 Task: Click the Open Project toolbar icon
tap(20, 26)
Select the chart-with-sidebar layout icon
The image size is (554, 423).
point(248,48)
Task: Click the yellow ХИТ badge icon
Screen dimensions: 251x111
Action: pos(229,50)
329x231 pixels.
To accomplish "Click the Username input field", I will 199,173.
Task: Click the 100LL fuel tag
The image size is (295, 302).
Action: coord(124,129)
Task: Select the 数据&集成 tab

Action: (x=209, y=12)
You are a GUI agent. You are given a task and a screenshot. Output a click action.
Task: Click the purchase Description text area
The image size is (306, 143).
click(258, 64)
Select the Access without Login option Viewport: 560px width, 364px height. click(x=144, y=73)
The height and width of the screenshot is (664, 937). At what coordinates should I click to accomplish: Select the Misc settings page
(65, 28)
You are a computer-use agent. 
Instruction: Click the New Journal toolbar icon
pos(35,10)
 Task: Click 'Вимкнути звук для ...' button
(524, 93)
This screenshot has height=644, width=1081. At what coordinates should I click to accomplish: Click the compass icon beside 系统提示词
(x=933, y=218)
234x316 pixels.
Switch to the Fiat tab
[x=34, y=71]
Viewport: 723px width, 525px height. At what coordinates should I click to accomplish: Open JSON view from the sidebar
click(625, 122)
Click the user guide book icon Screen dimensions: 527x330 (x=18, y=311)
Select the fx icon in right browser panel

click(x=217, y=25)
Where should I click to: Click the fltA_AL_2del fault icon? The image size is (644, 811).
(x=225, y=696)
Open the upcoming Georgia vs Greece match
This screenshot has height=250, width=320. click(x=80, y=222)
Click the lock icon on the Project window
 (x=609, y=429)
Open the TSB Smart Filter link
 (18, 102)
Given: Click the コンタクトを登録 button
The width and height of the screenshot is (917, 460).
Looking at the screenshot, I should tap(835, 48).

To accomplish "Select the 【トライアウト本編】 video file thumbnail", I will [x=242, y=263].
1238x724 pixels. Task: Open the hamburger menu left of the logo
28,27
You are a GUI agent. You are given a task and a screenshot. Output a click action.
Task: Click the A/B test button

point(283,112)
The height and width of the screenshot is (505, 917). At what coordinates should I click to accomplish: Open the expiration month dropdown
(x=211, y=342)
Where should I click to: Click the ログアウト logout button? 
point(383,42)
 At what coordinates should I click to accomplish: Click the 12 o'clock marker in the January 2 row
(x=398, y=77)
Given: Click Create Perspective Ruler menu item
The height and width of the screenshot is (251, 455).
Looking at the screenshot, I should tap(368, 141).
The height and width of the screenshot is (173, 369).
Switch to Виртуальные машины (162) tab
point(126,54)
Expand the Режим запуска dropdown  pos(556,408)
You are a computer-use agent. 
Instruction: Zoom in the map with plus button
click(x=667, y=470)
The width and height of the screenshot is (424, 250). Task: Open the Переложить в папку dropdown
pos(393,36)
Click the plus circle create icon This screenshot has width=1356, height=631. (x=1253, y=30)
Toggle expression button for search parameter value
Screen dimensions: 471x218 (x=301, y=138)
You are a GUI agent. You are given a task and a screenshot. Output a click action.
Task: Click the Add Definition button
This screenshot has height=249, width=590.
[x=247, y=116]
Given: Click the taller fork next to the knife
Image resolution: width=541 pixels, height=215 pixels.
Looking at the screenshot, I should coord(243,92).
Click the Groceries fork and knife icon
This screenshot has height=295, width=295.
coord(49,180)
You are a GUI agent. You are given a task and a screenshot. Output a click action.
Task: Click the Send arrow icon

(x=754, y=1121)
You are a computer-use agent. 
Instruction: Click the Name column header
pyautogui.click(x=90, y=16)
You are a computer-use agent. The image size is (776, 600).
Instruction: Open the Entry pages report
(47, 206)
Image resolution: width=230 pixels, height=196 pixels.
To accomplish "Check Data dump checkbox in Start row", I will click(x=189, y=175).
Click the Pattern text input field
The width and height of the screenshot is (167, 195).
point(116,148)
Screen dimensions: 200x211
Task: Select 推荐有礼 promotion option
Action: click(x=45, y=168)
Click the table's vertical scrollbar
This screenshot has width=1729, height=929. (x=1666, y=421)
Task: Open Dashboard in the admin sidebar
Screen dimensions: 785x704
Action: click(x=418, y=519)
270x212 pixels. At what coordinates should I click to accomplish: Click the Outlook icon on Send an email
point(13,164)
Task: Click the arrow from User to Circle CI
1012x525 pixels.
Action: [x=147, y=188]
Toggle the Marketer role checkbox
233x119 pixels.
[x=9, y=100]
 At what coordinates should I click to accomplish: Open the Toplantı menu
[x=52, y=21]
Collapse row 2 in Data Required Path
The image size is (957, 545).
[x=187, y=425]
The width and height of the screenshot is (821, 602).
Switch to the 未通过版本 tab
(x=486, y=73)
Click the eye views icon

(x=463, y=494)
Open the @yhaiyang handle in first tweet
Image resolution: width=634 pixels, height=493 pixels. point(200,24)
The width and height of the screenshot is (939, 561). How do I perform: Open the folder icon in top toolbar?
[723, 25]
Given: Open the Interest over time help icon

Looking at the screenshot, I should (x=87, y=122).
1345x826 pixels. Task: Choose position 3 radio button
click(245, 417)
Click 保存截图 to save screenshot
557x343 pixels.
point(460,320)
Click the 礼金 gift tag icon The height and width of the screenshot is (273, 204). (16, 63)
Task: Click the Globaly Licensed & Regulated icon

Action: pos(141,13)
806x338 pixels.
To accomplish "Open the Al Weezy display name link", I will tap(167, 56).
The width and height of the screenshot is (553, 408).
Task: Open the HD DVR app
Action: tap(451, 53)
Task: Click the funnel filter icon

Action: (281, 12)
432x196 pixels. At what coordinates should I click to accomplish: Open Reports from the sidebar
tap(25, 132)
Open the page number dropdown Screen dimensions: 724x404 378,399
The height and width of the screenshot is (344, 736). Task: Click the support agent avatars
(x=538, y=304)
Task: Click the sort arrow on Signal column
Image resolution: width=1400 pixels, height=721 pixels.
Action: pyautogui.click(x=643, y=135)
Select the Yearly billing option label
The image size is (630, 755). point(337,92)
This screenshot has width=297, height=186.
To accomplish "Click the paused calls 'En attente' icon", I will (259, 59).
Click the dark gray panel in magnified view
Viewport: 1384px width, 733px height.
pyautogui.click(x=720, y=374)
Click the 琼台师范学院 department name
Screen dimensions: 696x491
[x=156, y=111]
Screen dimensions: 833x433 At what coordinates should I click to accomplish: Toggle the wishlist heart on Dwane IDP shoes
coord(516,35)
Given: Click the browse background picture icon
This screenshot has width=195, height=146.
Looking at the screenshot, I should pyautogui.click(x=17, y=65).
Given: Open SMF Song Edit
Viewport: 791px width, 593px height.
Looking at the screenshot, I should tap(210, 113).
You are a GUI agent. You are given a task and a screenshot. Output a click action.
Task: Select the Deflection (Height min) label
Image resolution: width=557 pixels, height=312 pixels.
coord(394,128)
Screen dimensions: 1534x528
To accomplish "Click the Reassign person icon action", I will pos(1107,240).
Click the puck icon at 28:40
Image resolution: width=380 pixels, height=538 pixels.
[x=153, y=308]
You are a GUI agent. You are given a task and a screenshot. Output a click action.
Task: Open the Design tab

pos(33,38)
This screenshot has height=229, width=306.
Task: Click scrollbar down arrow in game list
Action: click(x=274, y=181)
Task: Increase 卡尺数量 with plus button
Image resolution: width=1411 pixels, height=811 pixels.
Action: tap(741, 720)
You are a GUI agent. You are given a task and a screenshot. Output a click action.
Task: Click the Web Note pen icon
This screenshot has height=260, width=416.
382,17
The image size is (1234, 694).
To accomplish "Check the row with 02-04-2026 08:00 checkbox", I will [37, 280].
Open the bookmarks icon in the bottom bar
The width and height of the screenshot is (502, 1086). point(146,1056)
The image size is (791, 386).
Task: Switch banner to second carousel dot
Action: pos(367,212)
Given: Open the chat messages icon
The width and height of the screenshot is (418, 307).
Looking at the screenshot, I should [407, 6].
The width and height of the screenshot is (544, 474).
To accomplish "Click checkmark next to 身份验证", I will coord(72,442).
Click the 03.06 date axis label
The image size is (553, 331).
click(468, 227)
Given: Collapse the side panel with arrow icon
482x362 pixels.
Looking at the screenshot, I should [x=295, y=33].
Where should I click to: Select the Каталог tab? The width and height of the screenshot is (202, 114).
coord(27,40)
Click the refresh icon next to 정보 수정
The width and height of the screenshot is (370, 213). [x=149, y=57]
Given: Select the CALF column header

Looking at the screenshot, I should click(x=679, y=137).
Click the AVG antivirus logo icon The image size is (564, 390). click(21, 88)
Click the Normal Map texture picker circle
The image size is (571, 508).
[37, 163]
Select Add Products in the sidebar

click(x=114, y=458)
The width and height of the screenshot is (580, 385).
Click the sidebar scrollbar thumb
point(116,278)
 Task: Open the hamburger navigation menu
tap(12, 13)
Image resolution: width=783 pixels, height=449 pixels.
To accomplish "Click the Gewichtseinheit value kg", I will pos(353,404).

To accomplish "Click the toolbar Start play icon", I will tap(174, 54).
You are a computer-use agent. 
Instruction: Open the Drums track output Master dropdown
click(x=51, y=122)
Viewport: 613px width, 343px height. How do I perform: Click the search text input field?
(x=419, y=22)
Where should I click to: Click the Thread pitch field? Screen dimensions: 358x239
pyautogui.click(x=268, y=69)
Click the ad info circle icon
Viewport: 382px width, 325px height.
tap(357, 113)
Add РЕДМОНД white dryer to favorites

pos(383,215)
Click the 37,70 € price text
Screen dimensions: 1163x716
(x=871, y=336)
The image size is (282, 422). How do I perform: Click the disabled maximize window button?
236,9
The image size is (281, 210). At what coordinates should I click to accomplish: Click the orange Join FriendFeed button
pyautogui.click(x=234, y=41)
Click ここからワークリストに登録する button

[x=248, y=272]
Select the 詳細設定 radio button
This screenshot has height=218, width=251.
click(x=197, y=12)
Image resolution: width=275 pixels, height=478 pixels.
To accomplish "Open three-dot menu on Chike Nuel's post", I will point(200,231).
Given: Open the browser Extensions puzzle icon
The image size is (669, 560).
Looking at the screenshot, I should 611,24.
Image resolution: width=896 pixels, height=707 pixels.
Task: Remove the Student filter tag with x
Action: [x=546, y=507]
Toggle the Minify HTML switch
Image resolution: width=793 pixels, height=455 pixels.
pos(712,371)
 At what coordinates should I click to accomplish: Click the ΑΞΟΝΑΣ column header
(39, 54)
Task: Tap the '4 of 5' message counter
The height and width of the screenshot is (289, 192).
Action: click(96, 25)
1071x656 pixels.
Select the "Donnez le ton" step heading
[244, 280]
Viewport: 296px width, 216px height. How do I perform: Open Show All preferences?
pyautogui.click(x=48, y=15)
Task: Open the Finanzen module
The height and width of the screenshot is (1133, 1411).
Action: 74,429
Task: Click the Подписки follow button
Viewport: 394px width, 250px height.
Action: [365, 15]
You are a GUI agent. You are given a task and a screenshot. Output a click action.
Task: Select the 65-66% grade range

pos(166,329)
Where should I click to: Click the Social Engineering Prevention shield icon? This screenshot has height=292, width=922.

About this task
If a line comes after the one with "Given: Click the コンタクトを登録 button", leave it out; reproduce exactly every line of the material from the first up to and including that one.

Written solution
 Task: Click the Open Project toolbar icon
tap(20, 26)
Select the chart-with-sidebar layout icon
The image size is (554, 423).
point(248,48)
Task: Click the yellow ХИТ badge icon
Screen dimensions: 251x111
Action: pos(229,50)
329x231 pixels.
To accomplish "Click the Username input field", I will 199,173.
Task: Click the 100LL fuel tag
The image size is (295, 302).
Action: coord(124,129)
Task: Select the 数据&集成 tab

Action: (x=209, y=12)
You are a GUI agent. You are given a task and a screenshot. Output a click action.
Task: Click the purchase Description text area
The image size is (306, 143).
click(258, 64)
Select the Access without Login option Viewport: 560px width, 364px height. click(x=144, y=73)
The height and width of the screenshot is (664, 937). At what coordinates should I click to accomplish: Select the Misc settings page
(65, 28)
You are a computer-use agent. 
Instruction: Click the New Journal toolbar icon
pos(35,10)
 Task: Click 'Вимкнути звук для ...' button
(524, 93)
This screenshot has height=644, width=1081. At what coordinates should I click to accomplish: Click the compass icon beside 系统提示词
(x=933, y=218)
234x316 pixels.
Switch to the Fiat tab
[x=34, y=71]
Viewport: 723px width, 525px height. At what coordinates should I click to accomplish: Open JSON view from the sidebar
click(625, 122)
Click the user guide book icon Screen dimensions: 527x330 (x=18, y=311)
Select the fx icon in right browser panel

click(x=217, y=25)
Where should I click to: Click the fltA_AL_2del fault icon? The image size is (644, 811).
(x=225, y=696)
Open the upcoming Georgia vs Greece match
This screenshot has height=250, width=320. click(x=80, y=222)
Click the lock icon on the Project window
 (x=609, y=429)
Open the TSB Smart Filter link
 (18, 102)
Given: Click the コンタクトを登録 button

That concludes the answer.